There was no dawn raid by police to seize patent-infringing MP3 players at this year’s Cebit trade show — but behind the scenes, haggling over technology licensing continued.
Raids by German police or customs officers had become a regular feature of shows such as Cebit, in Hanover, and IFA, in Berlin, in recent years, often at the instigation of an Italian company, Sisvel, which licenses patented technology essential to the manufacture of MP3 players.
At this year’s Cebit, though, things were a little quieter, thanks in part to the intervention of a team of mediators from a new organization, the China IPR Desk, supported by China’s Ministry of Commerce and the European Commission.
To avoid costly legal action, “we thought we would try mediation, bringing companies together that are not yet partners,” said team leader Carlo Pandolfi. The process also allows them to advise companies that don’t know about laws governing patent licenses, or don’t have the language skills to negotiate a license, he said.
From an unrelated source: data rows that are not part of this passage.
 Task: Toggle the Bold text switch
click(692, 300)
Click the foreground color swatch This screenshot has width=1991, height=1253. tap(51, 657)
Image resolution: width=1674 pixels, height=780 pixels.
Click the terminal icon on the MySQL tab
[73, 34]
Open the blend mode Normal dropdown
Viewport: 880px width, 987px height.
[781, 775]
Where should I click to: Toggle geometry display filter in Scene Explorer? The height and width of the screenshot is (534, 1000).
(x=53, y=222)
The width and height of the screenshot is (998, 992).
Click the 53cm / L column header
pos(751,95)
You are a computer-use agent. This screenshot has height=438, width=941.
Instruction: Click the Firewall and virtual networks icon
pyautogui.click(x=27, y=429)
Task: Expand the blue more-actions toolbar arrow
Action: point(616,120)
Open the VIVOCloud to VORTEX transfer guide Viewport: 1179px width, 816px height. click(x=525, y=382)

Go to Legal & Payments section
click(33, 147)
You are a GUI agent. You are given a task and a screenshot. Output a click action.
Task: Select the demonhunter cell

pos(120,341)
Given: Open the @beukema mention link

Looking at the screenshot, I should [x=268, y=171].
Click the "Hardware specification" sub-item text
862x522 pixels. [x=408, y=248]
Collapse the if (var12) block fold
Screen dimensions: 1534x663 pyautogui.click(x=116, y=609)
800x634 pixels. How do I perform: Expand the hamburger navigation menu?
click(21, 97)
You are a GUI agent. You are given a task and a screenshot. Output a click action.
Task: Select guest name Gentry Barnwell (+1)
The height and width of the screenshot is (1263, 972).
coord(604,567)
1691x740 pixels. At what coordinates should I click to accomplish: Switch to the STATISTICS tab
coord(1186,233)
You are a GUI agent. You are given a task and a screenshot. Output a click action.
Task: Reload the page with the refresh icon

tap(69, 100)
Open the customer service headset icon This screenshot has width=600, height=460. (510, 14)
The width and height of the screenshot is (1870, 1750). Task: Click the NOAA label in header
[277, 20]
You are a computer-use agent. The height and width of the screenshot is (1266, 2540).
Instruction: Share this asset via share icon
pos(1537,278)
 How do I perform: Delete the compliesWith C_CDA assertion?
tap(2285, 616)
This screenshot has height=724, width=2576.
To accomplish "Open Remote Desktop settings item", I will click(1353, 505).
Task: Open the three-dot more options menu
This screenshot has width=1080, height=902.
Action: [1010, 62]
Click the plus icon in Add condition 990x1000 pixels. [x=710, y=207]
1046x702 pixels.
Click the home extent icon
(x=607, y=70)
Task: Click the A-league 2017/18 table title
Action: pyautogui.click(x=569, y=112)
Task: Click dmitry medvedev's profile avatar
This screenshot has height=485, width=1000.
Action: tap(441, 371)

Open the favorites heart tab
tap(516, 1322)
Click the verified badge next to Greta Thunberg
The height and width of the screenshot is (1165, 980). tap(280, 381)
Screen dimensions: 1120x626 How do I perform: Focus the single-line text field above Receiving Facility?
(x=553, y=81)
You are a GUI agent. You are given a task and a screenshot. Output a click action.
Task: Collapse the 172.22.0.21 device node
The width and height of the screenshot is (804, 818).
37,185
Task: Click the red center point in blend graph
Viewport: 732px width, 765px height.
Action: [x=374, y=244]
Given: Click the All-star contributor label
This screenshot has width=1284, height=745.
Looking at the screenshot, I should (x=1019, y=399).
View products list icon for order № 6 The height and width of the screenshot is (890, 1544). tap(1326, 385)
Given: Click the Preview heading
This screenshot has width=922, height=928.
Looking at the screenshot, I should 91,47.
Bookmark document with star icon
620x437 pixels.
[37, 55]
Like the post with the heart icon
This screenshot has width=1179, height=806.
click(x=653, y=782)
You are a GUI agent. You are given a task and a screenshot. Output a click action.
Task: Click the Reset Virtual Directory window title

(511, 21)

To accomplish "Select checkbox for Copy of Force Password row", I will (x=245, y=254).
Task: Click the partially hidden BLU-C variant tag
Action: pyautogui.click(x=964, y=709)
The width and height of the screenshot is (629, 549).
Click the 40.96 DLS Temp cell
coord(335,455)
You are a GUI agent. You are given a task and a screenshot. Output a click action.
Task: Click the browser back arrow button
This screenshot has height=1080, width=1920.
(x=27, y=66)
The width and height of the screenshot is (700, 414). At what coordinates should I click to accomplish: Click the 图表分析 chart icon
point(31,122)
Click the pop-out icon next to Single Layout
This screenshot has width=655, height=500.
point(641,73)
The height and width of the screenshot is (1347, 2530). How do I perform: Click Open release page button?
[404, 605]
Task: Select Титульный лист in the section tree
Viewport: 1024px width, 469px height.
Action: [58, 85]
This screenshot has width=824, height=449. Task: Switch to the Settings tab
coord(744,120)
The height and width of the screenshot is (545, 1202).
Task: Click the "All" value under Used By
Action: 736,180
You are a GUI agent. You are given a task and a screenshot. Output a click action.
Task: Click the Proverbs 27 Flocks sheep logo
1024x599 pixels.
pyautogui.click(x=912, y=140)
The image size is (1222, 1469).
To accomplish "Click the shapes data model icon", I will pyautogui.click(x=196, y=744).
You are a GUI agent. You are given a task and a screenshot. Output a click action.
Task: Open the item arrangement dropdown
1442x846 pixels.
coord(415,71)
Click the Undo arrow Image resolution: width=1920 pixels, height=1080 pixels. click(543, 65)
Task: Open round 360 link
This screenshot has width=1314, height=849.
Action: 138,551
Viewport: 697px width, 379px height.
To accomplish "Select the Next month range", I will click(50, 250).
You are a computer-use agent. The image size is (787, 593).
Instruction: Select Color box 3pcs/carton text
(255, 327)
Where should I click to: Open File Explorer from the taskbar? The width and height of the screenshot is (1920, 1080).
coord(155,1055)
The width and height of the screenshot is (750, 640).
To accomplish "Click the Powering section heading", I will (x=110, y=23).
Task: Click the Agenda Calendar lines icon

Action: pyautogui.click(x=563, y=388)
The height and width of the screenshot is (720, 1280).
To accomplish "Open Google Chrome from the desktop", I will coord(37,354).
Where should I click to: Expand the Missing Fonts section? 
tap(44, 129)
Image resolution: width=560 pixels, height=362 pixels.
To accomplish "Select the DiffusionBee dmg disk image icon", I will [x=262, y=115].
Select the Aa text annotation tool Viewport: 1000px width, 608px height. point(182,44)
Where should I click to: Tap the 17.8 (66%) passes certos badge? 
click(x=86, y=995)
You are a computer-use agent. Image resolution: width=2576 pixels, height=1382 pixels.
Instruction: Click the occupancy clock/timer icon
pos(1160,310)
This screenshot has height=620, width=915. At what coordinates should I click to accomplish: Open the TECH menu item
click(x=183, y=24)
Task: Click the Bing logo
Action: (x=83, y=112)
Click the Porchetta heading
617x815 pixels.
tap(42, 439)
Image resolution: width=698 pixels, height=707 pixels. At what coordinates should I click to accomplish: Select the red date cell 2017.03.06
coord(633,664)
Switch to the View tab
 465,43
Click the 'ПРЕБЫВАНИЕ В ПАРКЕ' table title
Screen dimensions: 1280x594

In principle, the mediators wait for companies to approach them, but in practice, said team member Wu Zhuomin, work began long before the show. “We contacted Chinese companies to let them know what the legal situation is in Germany, asking them to be sure their products don’t infringe patents and other rights,” he said.
Sisvel takes a similar approach, studying exhibitor lists ahead of shows to identify companies that are not yet licensees of its patents that are likely to display infringing products, said Thomas Hartmann, managing director of Sisvel Germany. Exhibitors that declined an invitation to sign a patent licensing agreement in previous years might well have had potentially infringing products seized by police on the opening day of the show, for use as evidence in legal proceedings, he said.
Pushing for criminal legal proceedings during the show is the only way patent owners can protect their rights, said Hartmann. Civil proceedings would be too slow, leaving companies free to exhibit and sell infringing products, he said.
Perhaps encouraged by the efforts of the Sino-European mediation team, “quite a lot of companies came at the beginning of the fair, saying ‘we might have a problem, how can we solve it?'” he said.
But for others, mediation is just another way to stall for time, he said.
Until now, the focus for both sides has been on persuading Chinese companies to pay to license technology developed in the U.S. or Europe, but as the Chinese develop an increasing body of intellectual property of their own, they are starting to take an interest in licensing that to Western companies.
“Chinese people are also creative and developing things. Patents are being registered there,” said Hartmann. “We are talking with quite big Chinese companies to evaluate their patents and license them,” he said.
Over at the China IPR Desk, team member Wang Xuming also sees signs that the tables might one day be turned. “Chinese companies are very interested in whether we offer the service for Chinese rights holders,” he said.
But perhaps the switch has already occurred: In 2008 a Chinese company, Huawei Technologies, was the top applicant for international patents under the World Intellectual Property Organization’s Patent Cooperation Treaty, which allows applicants to protect an invention in a large number of countries with a single filing.